С.Я. Маршак был членом Еврейского антифашистского комитета, со многими из работавших в этом комитете поддерживал дружеские отношения, переводил еврейских поэтов, вел с ними переписку, особенно оживленную - с Львом Квитко, которому он посвятил два дружеских стихотворения-шутки.

"Я сделал все, что мог, чтобы по моим переводам, читатель, не знающий подлинника, узнал и полюбил стихи Л. Квитко", - писал он К.И. Чуковскому.

То, что опасность, нависшая над Маршаком, был реальна, сегодня нет сомнений. В воспоминаниях о "деле врачей" Я.Я. Этингер, сын профессора-терапевта Я.Г. Этингера, арестованного 18 ноября 1950 года и погибшего 2 марта 1951 года, писал: "Помню дружескую надпись, сделанную Маршаком на сборнике переводов Шекспира:"Пришли сонеты в СССР сквозь долгие века. Тому причиной Этингер, лечивший Маршака". (Книга эта была изъята при аресте отца, и следователи пытались использовать ее как доказательство "преступной связи" между отцом и Маршаком, на которого "собирали материал")".

Пока можно только гадать, что думал Маршак о своей судьбе и судьбе своего народа в эти погромные годы, дополнившие гитлеровский геноцид. Одна из переведенных им песен, взятых из сборника "Песни гетто" (Нью-Йорк, 1948), написанная Х. Хитни в шауляйском гетто, кончалась так: "По Нилу вниз когда-то плыл в плетенке, свитой из ветвей, еврейский мальчик Моисей. И, глядя сверху на поток, шептала мать: "Прощай, сынок!".

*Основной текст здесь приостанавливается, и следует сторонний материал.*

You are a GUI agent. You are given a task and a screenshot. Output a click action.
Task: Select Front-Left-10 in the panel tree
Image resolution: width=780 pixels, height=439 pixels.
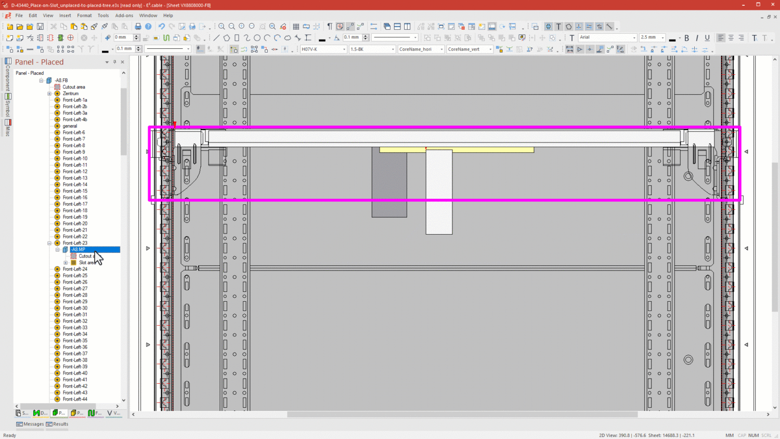pos(75,159)
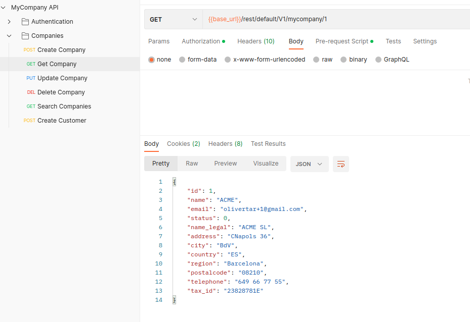Collapse the closing fold marker at line 14
Screen dimensions: 470x322
(x=173, y=299)
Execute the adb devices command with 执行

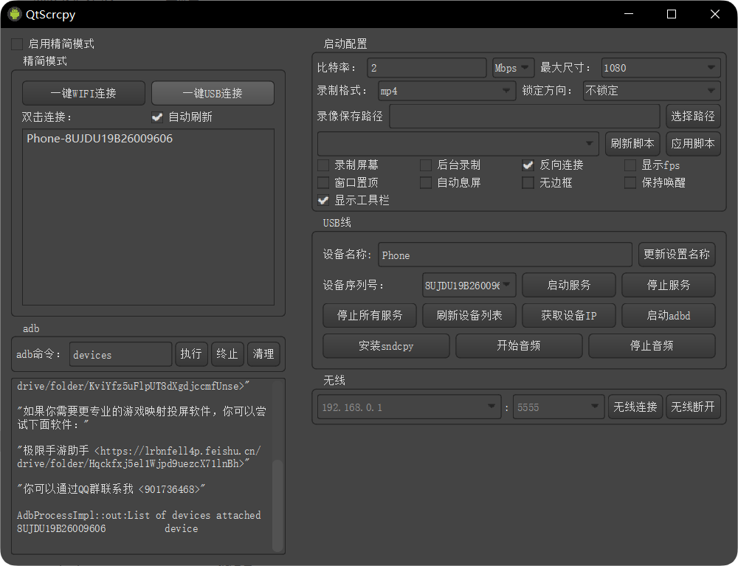(191, 353)
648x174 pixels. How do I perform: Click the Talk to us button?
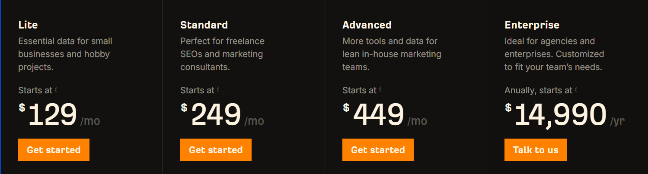tap(536, 150)
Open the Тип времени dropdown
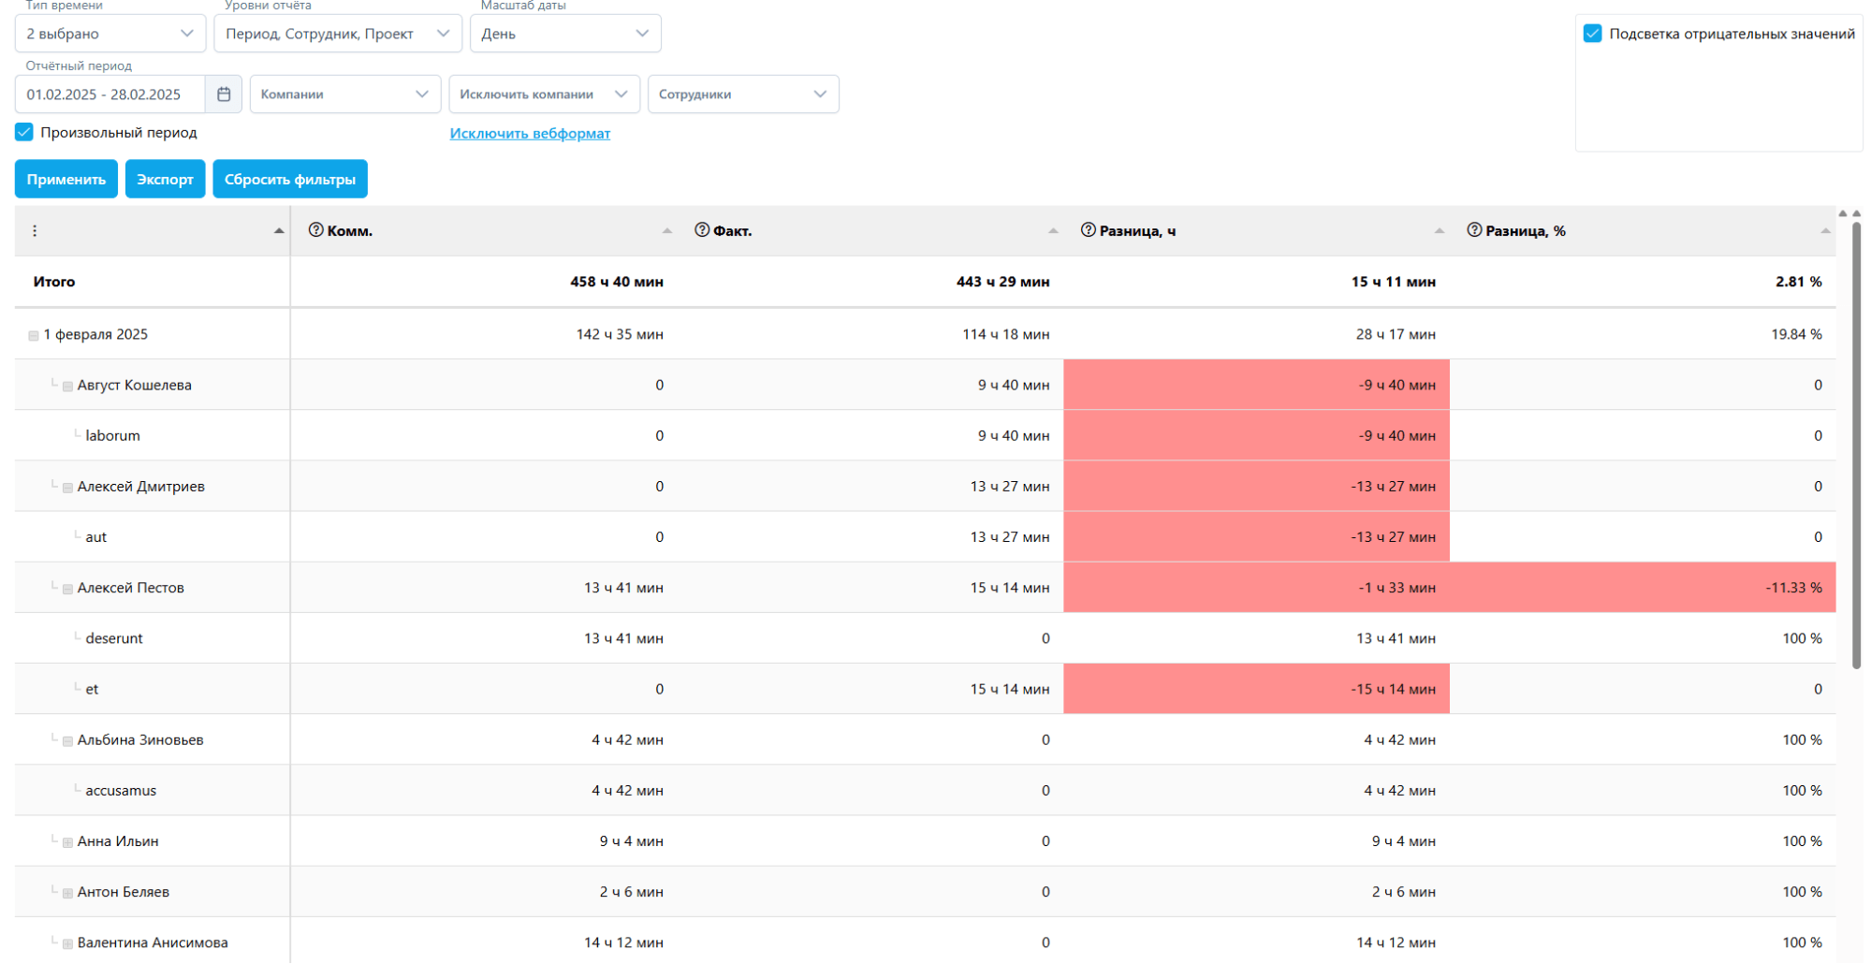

В годы "оттепели" Маршак продолжал напряженно работать. Были изданы его собрания сочинений. За два года до смерти он начал писать свои знаменитые лирические эпиграммы. Первый сборник этих чудесных миниатюр вышел уже после его кончины. Он был как будто вне политики. Но позиция его была ясна. Близость к возглавляемому А. Твардовским "Новому миру", дружба с Александром Твардовским вполне определяла ее. Он выступает в поддержку А. Солженицына, ратуя за присуждение ему Ленинской премии, дает отповедь антисемиту Маркову, обрушившемуся на Е. Евтушенко за "Бабий яр", берет под защиту Д. Хармса, уже посмертно подвергшегося нападкам в печати, за несколько месяцев до смерти, во время суда над Иосифом Бродским, направляет телеграмму в защиту молодого поэта. И при этом: "Всего лишь за две недели до смерти, уже едва видя написанный текст, он читал нам новые стихи, делился замыслами..." - писала в прощальной статье тридцать лет назад - в 1964 году - редакция "Нового мира", характеризуя этого выдающегося поэта как один из центров притяжения в культуре своего времени. Это о личности поэта. Поэзия же его, его переводы, - на той высоте, которой никогда еще не достигали разрушительные волны смутных времен.